Re: [PATCH] vfio/pci: Allow disabling idle D3 on a per-device basis

From: Alex Williamson

Date: Wed Apr 22 2026 - 17:52:09 EST


On Wed, 22 Apr 2026 04:13:07 -0400
lirongqing <lirongqing@xxxxxxxxx> wrote:

> From: Li RongQing <lirongqing@xxxxxxxxx>
>
> The disable_idle_d3 module parameter currently toggles idle D3 power
> management for all devices handled by vfio-pci. This is too coarse for
> environments where only specific devices (e.g., certain GPUs or NICs)
> have issues with D3 state transition.
>
> For example, some PCIe devices exhibit hardware bugs or firmware issues
> when entering or exiting D3 state.

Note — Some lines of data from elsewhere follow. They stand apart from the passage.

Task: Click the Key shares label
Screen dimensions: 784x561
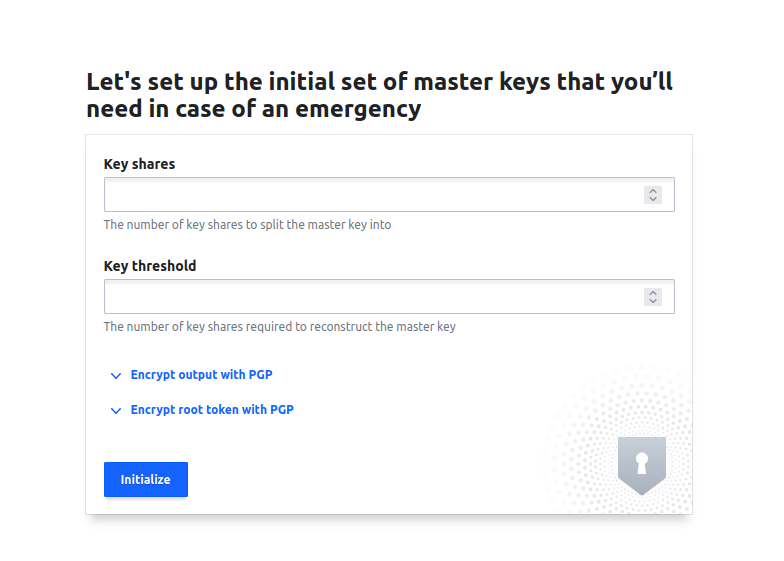Action: point(139,164)
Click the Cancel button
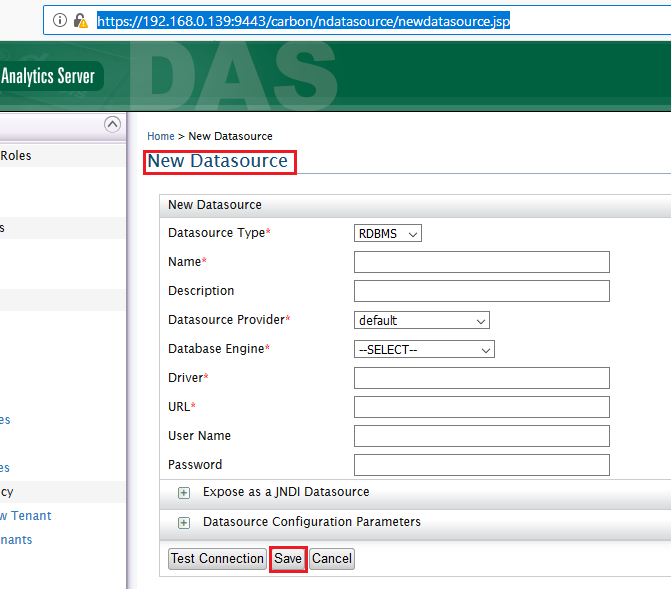This screenshot has height=589, width=671. 332,559
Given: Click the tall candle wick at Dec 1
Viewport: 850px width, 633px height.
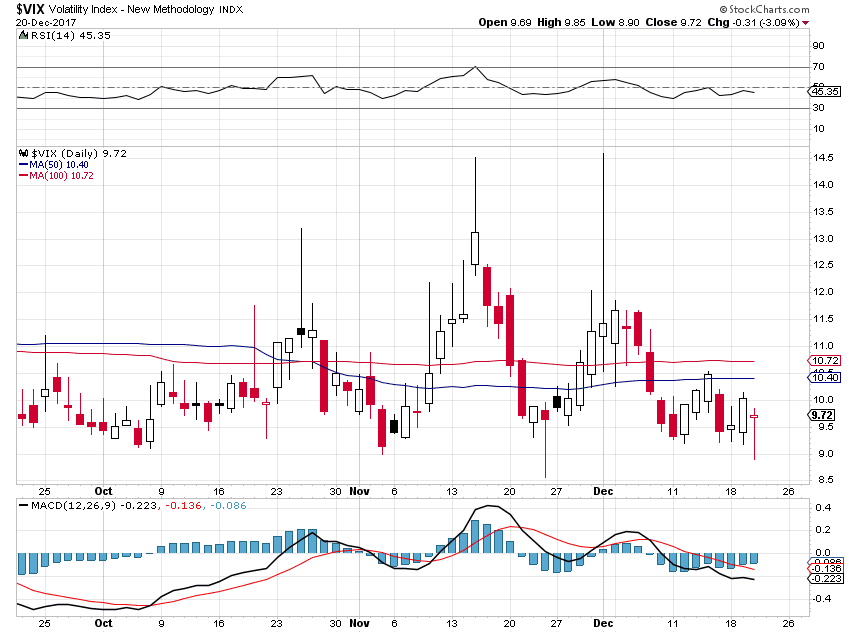Looking at the screenshot, I should tap(603, 238).
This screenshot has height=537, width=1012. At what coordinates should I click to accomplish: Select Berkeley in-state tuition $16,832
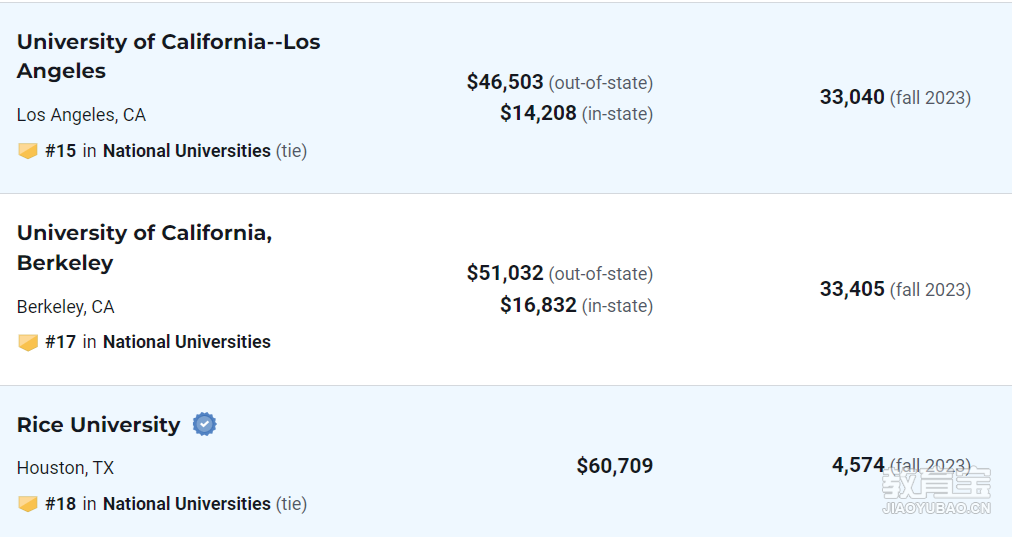click(x=538, y=305)
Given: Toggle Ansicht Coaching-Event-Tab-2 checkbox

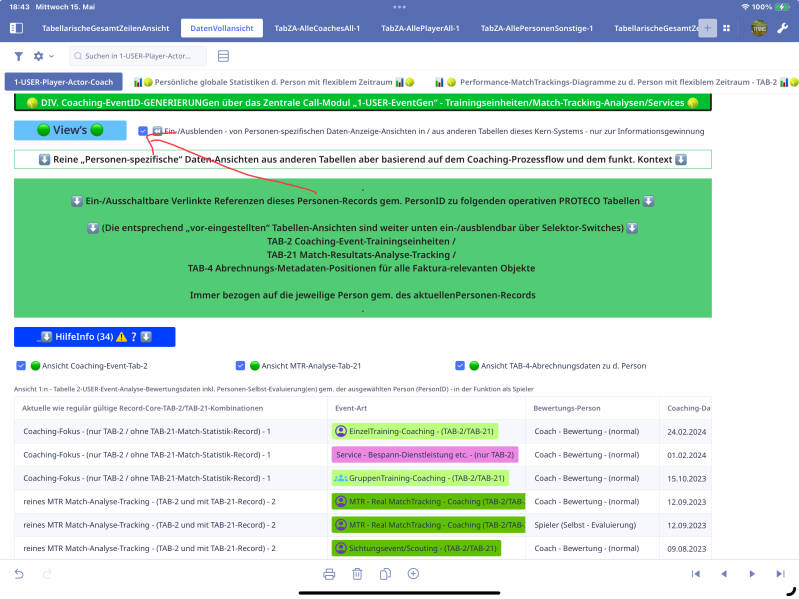Looking at the screenshot, I should (21, 365).
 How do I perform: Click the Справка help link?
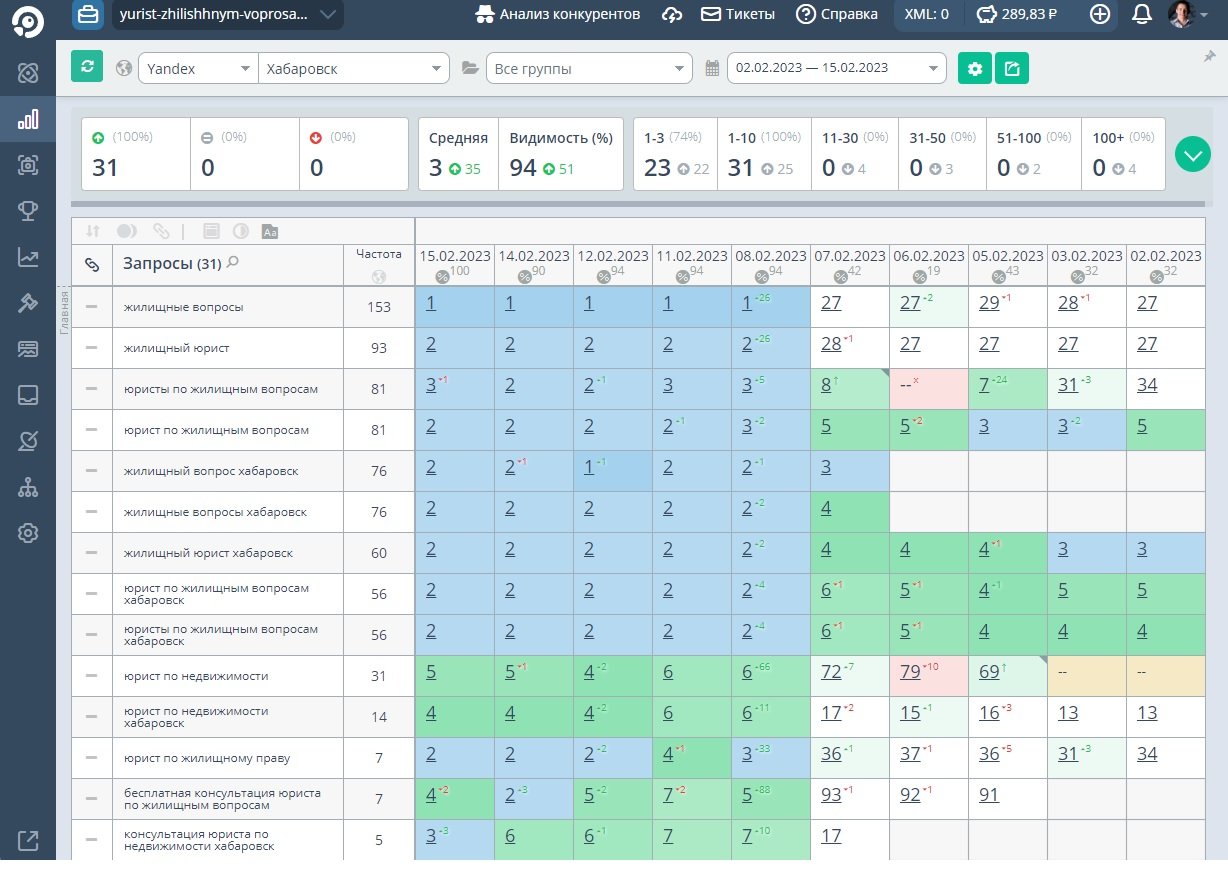point(837,14)
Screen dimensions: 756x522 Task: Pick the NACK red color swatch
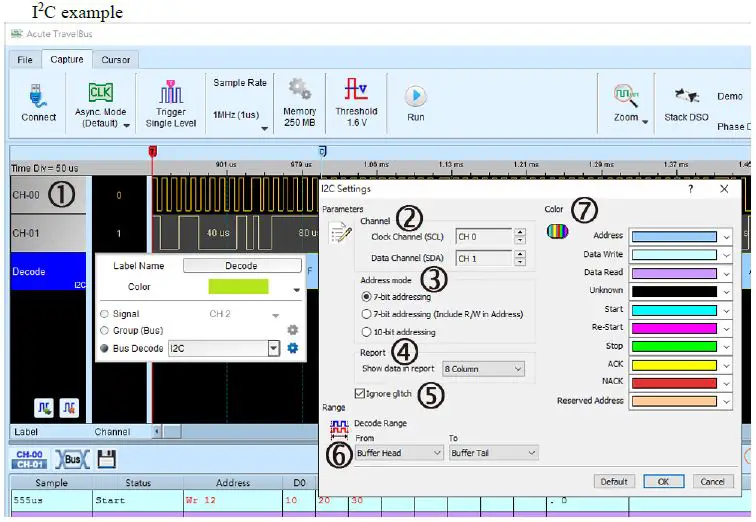tap(673, 383)
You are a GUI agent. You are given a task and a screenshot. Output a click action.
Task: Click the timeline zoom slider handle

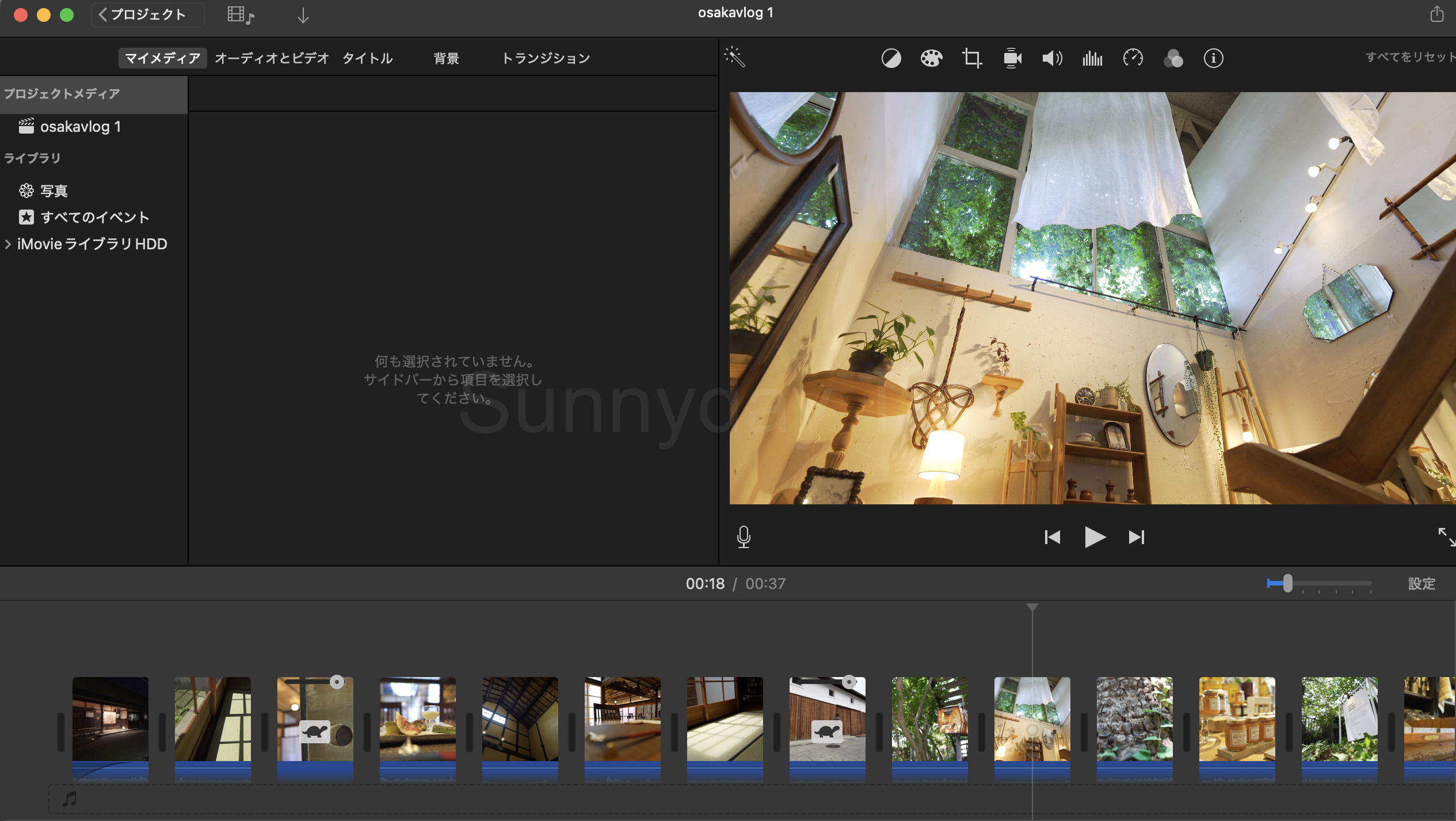(1287, 583)
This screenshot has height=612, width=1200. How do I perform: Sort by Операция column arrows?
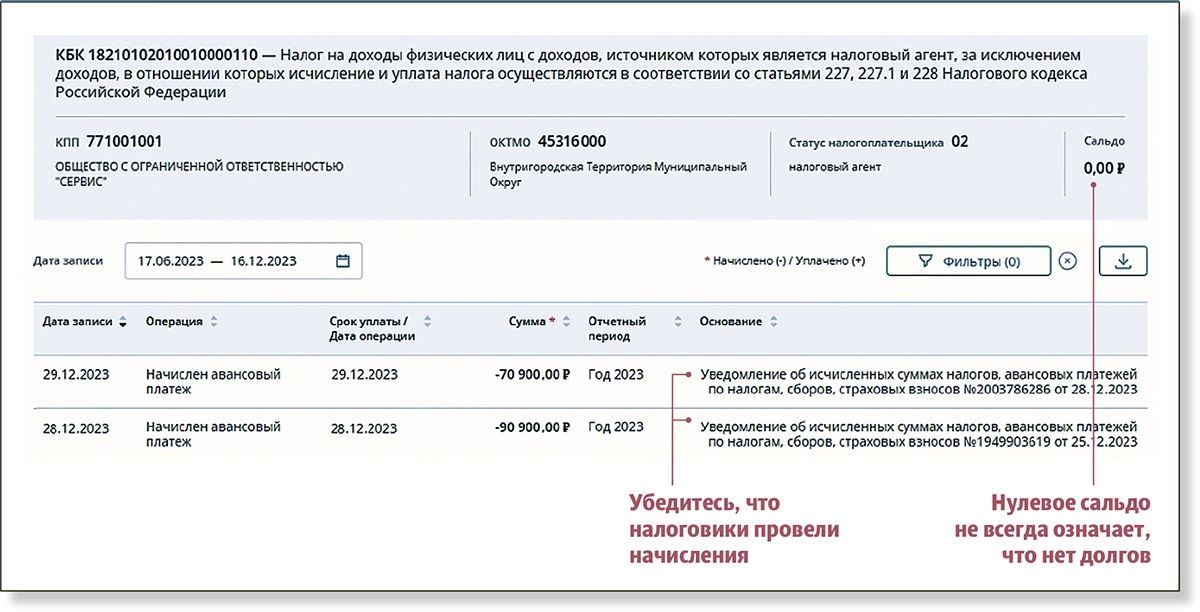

These devices may experience PCIe link
> speed degradation after transitioning out of D3, reducing from Gen4/Gen5
> to lower speeds, which can significantly impact I/O bandwidth. In such
> cases, only these problematic devices need to have idle D3 disabled,
> rather than all devices globally.
>
> Introduce a new module parameter 'disable_idle_d3_ids' to allow users to
> specify a list of vendor:device IDs that should have idle D3 disabled.
>
> To support this, add a 'disable_idle_d3' flag to struct
> vfio_pci_core_device. This flag is initialized during device probe
> based on both the global 'disable_idle_d3' parameter and the new
> 'disable_idle_d3_ids' list. All runtime PM decisions are then shifted
> to use this per-device flag.
>
> In vfio_pci_dev_set_try_reset(), update the logic to iterate through
> all devices in the dev_set and respect their individual D3 settings
> when performing a bus reset.PCI_DEV_FLAGS_NO_D3

There are device flags that can be set by quirks to handle this:

enum pci_dev_flags {
...
/* Device configuration is irrevocably lost if disabled into D3 */
PCI_DEV_FLAGS_NO_D3 = (__force pci_dev_flags_t) (1 << 1),
...
/* Do not use PM reset even if device advertises NoSoftRst- */
PCI_DEV_FLAGS_NO_PM_RESET = (__force pci_dev_flags_t) (1 << 7),

Ideally vfio-pci.disable_idle_d3 would be your debug tool for
evaluating issues with device level D3 support. If an incompatible
device is found, we should attempt to resolve issues, like link
re-training, or at least contribute a quirk for the device so that all
users benefit, not just those with a magic list of broken devices.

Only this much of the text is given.